Ja, vor allem GewerkschafterInnen nehmen aktiv an den Sozialforen teil wie etwa in Österreich Teile der Eisenbahnergewerkschaft. Es ist an der Zeit, dass die sozialdemokratischen Parteien überlegen, wo sie sich einreihen, weil sie sonst spaltungsgefährdet sind und in einen sozialistischen und einen sozialdemokratischen Teil zerfallen könnten.

Werden Sie auch hier vor Ort am österreichischen Sozialforum teilnehmen? Und: Was ist Ihr ganz persönliches Bombay-Resümee?

Ich möchte mich gerne an diesen Bemühungen vor Ort beteiligen – ich möchte allerdings nicht den Eindruck erwecken, dass ich mich da als Landespolitiker in irgendeiner Form aufdränge oder anbiedere, dazu bin ich an der Sache selbst zu interessiert.

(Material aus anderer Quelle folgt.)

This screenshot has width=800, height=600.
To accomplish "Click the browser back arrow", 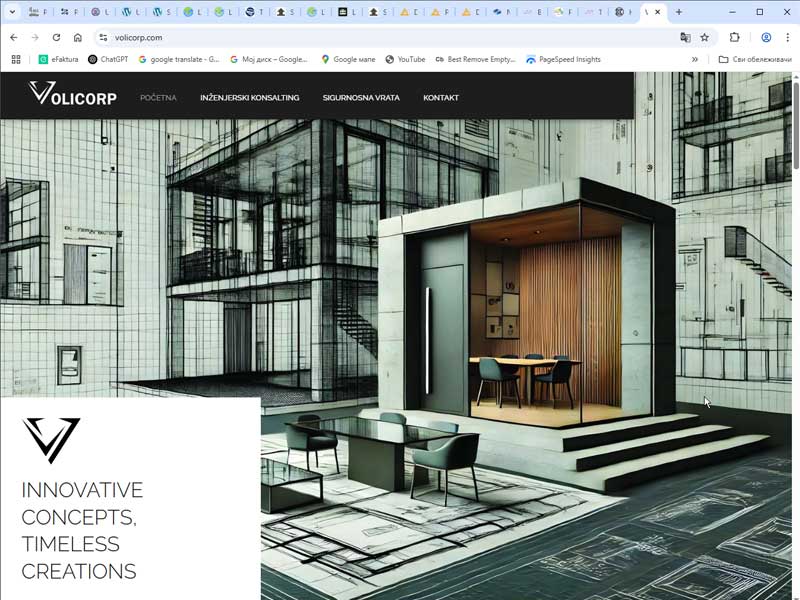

Was Bombay betrifft, so fände ich es wichtig für viele meiner PolitikerkollegInnen, auch einmal hautnah zu erleben, wie viele unterschiedliche Gesichter die Unterdrückung annehmen kann, die unserem Wirtschafts- und Gesellschaftssystem innewohnt – von der Kinderarbeit bis zu Repressionen gegen Prostituierte; und umgekehrt, wie sehr die Bemühungen in vielen Ländern der so genannten dritten Welt auf eine Demokratisierung gerichtet sind. Ich hab’ zum Beispiel an einem Workshop über die Verfassungsdebatten in den Entwicklungsländern teilgenommen, und der dort anwesende Außenminister von Tansania hat berichtet, dass sein Land eine Verfassungsbestimmung einführen möchte, wonach ein Drittel aller Parlamentsabgeordneten Frauen sein müssen. Ich bin jedenfalls mit einer Realität konfrontiert worden, mit der sich der durchschnittliche europäische Politiker üblicherweise nicht auseinander setzt.